La decisione, resa nota in questi giorni, è stata emessa il 29 luglio 2020 e notificata alle parti l’11 agosto: a farne le spese sono le aziende dolciarie cinesi Yi Pai Chocolate e Beijing Jin Mai Xing Long Food, che per le proprie confezioni non potranno più servirsi della decorazione blu su sfondo bianco così simile a quella della Fabbri.

Se sono in molti a conoscere e apprezzare le amarene prodotte dall’azienda bolognese, non tutti sanno però a chi si deve l’inimitabile motivo: la risposta va rintracciata in una delle più blasonate botteghe ceramiche faentine e nel suo fondatore Riccardo Gatti. La storia di come nacque la collaborazione con la Fabbri viene raccontata da Davide Servadei, pronipote di Riccardo e attuale co-titolare della Bottega Gatti insieme alla sorella Marta: «Nel 1928 Riccardo Gatti aveva appena fondato la sua bottega – spiega Servadei –. Gennaro Fabbri venne a Faenza per incontrarlo e commissionargli la decorazione per il vaso delle amarene».

I carretti dei gelati

Il vaso, di cui una copia originale è ancora conservata nel museo annesso alla bottega, aveva una forma tipicamente orientale, con le spalle larghe e la base stretta: «Era necessaria – prosegue Servadei – per poterlo collocare nei carretti del gelato». Gatti si ispirò quindi alla tradizione della propria città e modificò un tipo di decoro rinascimentale manfredo, detto “alla porcellana”, caratterizzato dalla presenza di temi floreali blu, scuro in campo bianco. Tale motivo era arrivato in Europa attraverso gli scambi lungo la Via della Seta: anche per questo oggi risulta un curioso caso della storia che l’alt alle imitazioni sia arrivato proprio dalla Cina.

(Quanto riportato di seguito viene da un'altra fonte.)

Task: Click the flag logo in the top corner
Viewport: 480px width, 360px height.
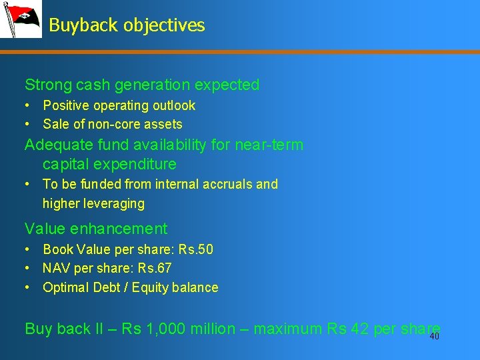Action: [21, 19]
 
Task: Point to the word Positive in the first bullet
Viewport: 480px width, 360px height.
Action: [65, 105]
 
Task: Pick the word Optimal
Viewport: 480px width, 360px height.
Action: [65, 287]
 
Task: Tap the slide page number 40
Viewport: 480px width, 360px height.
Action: [435, 337]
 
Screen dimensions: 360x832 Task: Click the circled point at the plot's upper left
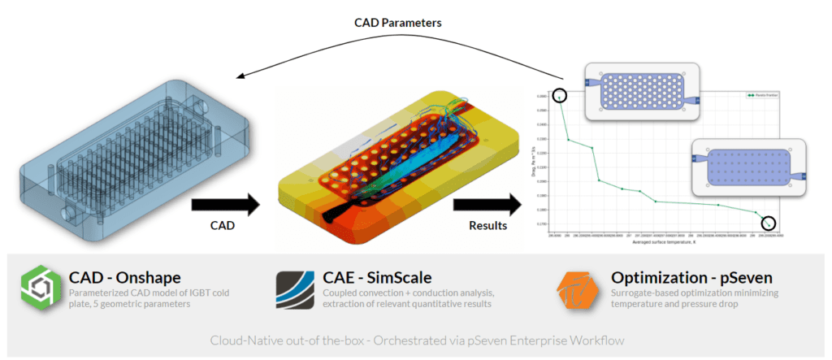click(559, 96)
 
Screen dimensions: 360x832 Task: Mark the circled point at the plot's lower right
click(768, 223)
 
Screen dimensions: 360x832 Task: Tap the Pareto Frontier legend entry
click(760, 95)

Ma si sa, i tempi cambiano, e anche la decorazione ideata da Gatti nel corso degli anni ha subito rimodulazioni e aggiustamenti, rimanendo tuttavia sempre riconoscibile e fedele a se stessa: si ricorda ad esempio la versione dorata realizzata per il centenario della Fabbri, nel 2005.

Il cenacolo Baccariniano

«L’idea di modificare il passato, l’antico – commenta Servadei – era piuttosto in voga negli anni ’20 a Faenza, sulla scia del Cenacolo Baccariniano di cui lo stesso Gatti fece parte». Il Cenacolo, che prendeva il nome dal pittore e scultore Domenico Baccarini, enfant prodige dell’arte scomparso a soli 25 anni, segnò una stagione straordinaria per la cultura faentina lasciando un’impronta anche sulla scena europea.

Ceramica futurista

Ma per Gatti non ci fu solo l’antico: nel 1928, pochi mesi dopo aver fondato la bottega che ancora oggi porta il suo nome, l’artista fu tra i principali fautori della “Prima Mostra della Ceramica Futurista”, organizzata presso la sede dell’allora Società Musicale Giuseppe Sarti e inaugurata niente meno che da Filippo Tommaso Marinetti.

Da Burri ai reali inglesi

Da allora la Bottega Gatti ha sempre mantenuto un alto livello, riconosciuto sia dalla critica che dai tanti artisti che, volendosi cimentare con la ceramica, l’hanno scelta: impossibile nominarli tutti, ma vanno ricordati almeno Alberto Burri, Mimmo Paladino, Luigi Ontani. La qualità delle ceramiche della bottega è arrivata a stregare perfino la corona inglese, ma forse resta proprio il decoro realizzato per Fabbri la creazione di Gatti più diffusa al mondo: un’unicità ora riconosciuta anche dai cinesi.